* _PROBLEM STATEMENT_
Render every line of the entries below as a Markdown table with the columns "Row" and "Line", numbering each row and leaving out blank lines.

═══ EXTRACTED DATA ═══

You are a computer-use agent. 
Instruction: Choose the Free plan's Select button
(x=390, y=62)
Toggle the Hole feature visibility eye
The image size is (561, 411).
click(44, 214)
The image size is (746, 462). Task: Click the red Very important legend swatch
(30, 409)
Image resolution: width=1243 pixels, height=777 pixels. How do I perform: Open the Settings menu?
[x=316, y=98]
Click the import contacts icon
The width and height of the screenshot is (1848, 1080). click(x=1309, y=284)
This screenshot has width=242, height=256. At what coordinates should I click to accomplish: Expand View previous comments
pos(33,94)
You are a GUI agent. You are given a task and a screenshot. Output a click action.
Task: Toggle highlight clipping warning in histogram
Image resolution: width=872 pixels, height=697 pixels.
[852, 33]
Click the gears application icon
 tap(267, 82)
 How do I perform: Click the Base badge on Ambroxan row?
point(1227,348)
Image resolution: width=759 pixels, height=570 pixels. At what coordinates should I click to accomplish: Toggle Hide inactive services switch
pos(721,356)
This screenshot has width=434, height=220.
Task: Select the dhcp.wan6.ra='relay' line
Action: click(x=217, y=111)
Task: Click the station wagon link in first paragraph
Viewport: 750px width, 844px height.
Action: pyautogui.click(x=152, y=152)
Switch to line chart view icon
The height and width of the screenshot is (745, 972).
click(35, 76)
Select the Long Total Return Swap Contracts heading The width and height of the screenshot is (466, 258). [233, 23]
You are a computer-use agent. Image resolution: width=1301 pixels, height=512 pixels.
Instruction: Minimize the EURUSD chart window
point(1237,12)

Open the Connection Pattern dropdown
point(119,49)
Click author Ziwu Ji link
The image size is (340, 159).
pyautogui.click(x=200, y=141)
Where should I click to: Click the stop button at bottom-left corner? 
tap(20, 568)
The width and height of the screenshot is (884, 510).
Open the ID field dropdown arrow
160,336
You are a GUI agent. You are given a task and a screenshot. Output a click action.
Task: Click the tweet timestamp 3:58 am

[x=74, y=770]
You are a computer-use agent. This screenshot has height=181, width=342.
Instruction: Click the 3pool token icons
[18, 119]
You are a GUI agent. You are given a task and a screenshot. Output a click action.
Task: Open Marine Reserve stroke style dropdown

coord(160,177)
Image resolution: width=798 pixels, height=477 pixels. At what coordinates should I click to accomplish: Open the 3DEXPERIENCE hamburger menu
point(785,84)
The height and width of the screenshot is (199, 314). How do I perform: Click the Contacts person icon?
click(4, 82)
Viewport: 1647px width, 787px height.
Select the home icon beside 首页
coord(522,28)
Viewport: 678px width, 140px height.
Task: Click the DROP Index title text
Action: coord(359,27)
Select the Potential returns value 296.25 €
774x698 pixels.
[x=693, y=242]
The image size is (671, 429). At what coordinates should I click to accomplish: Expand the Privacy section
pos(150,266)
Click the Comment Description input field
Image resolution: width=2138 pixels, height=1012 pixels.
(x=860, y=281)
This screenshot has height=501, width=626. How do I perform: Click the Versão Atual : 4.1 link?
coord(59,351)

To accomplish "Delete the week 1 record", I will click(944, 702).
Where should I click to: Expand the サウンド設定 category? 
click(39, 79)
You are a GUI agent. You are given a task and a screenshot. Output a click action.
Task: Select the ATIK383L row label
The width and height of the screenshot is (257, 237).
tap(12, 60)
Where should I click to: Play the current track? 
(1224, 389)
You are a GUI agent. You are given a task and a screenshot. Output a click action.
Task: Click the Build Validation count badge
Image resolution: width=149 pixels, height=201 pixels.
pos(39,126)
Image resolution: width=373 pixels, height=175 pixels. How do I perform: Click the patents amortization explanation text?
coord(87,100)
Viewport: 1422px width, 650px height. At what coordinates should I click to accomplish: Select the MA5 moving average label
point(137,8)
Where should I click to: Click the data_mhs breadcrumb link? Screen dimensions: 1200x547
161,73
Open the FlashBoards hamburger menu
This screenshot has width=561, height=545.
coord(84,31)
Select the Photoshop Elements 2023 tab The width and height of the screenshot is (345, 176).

═══

* _RESULT OF THIS EXERCISE_
| Row | Line |
|---|---|
| 1 | You are a computer-use agent.  |
| 2 | Instruction: Choose the Free plan's Select button |
| 3 | (x=390, y=62) |
| 4 | Toggle the Hole feature visibility eye |
| 5 | The image size is (561, 411). |
| 6 | click(44, 214) |
| 7 | The image size is (746, 462). Task: Click the red Very important legend swatch |
| 8 | (30, 409) |
| 9 | Image resolution: width=1243 pixels, height=777 pixels. How do I perform: Open the Settings menu? |
| 10 | [x=316, y=98] |
| 11 | Click the import contacts icon |
| 12 | The width and height of the screenshot is (1848, 1080). click(x=1309, y=284) |
| 13 | This screenshot has width=242, height=256. At what coordinates should I click to accomplish: Expand View previous comments |
| 14 | pos(33,94) |
| 15 | You are a GUI agent. You are given a task and a screenshot. Output a click action. |
| 16 | Task: Toggle highlight clipping warning in histogram |
| 17 | Image resolution: width=872 pixels, height=697 pixels. |
| 18 | [852, 33] |
| 19 | Click the gears application icon |
| 20 |  tap(267, 82) |
| 21 |  How do I perform: Click the Base badge on Ambroxan row? |
| 22 | point(1227,348) |
| 23 | Image resolution: width=759 pixels, height=570 pixels. At what coordinates should I click to accomplish: Toggle Hide inactive services switch |
| 24 | pos(721,356) |
| 25 | This screenshot has width=434, height=220. |
| 26 | Task: Select the dhcp.wan6.ra='relay' line |
| 27 | Action: click(x=217, y=111) |
| 28 | Task: Click the station wagon link in first paragraph |
| 29 | Viewport: 750px width, 844px height. |
| 30 | Action: pyautogui.click(x=152, y=152) |
| 31 | Switch to line chart view icon |
| 32 | The height and width of the screenshot is (745, 972). |
| 33 | click(35, 76) |
| 34 | Select the Long Total Return Swap Contracts heading The width and height of the screenshot is (466, 258). [233, 23] |
| 35 | You are a computer-use agent. Image resolution: width=1301 pixels, height=512 pixels. |
| 36 | Instruction: Minimize the EURUSD chart window |
| 37 | point(1237,12) |
| 38 | Open the Connection Pattern dropdown |
| 39 | point(119,49) |
| 40 | Click author Ziwu Ji link |
| 41 | The image size is (340, 159). |
| 42 | pyautogui.click(x=200, y=141) |
| 43 | Where should I click to: Click the stop button at bottom-left corner?  |
| 44 | tap(20, 568) |
| 45 | The width and height of the screenshot is (884, 510). |
| 46 | Open the ID field dropdown arrow |
| 47 | 160,336 |
| 48 | You are a GUI agent. You are given a task and a screenshot. Output a click action. |
| 49 | Task: Click the tweet timestamp 3:58 am |
| 50 | [x=74, y=770] |
| 51 | You are a computer-use agent. This screenshot has height=181, width=342. |
| 52 | Instruction: Click the 3pool token icons |
| 53 | [18, 119] |
| 54 | You are a GUI agent. You are given a task and a screenshot. Output a click action. |
| 55 | Task: Open Marine Reserve stroke style dropdown |
| 56 | coord(160,177) |
| 57 | Image resolution: width=798 pixels, height=477 pixels. At what coordinates should I click to accomplish: Open the 3DEXPERIENCE hamburger menu |
| 58 | point(785,84) |
| 59 | The height and width of the screenshot is (199, 314). How do I perform: Click the Contacts person icon? |
| 60 | click(4, 82) |
| 61 | Viewport: 1647px width, 787px height. |
| 62 | Select the home icon beside 首页 |
| 63 | coord(522,28) |
| 64 | Viewport: 678px width, 140px height. |
| 65 | Task: Click the DROP Index title text |
| 66 | Action: coord(359,27) |
| 67 | Select the Potential returns value 296.25 € |
| 68 | 774x698 pixels. |
| 69 | [x=693, y=242] |
| 70 | The image size is (671, 429). At what coordinates should I click to accomplish: Expand the Privacy section |
| 71 | pos(150,266) |
| 72 | Click the Comment Description input field |
| 73 | Image resolution: width=2138 pixels, height=1012 pixels. |
| 74 | (x=860, y=281) |
| 75 | This screenshot has height=501, width=626. How do I perform: Click the Versão Atual : 4.1 link? |
| 76 | coord(59,351) |
| 77 | To accomplish "Delete the week 1 record", I will click(944, 702). |
| 78 | Where should I click to: Expand the サウンド設定 category?  |
| 79 | click(39, 79) |
| 80 | You are a GUI agent. You are given a task and a screenshot. Output a click action. |
| 81 | Task: Select the ATIK383L row label |
| 82 | The width and height of the screenshot is (257, 237). |
| 83 | tap(12, 60) |
| 84 | Where should I click to: Play the current track?  |
| 85 | (1224, 389) |
| 86 | You are a GUI agent. You are given a task and a screenshot. Output a click action. |
| 87 | Task: Click the Build Validation count badge |
| 88 | Image resolution: width=149 pixels, height=201 pixels. |
| 89 | pos(39,126) |
| 90 | Image resolution: width=373 pixels, height=175 pixels. How do I perform: Click the patents amortization explanation text? |
| 91 | coord(87,100) |
| 92 | Viewport: 1422px width, 650px height. At what coordinates should I click to accomplish: Select the MA5 moving average label |
| 93 | point(137,8) |
| 94 | Where should I click to: Click the data_mhs breadcrumb link? Screen dimensions: 1200x547 |
| 95 | 161,73 |
| 96 | Open the FlashBoards hamburger menu |
| 97 | This screenshot has width=561, height=545. |
| 98 | coord(84,31) |
| 99 | Select the Photoshop Elements 2023 tab The width and height of the screenshot is (345, 176). |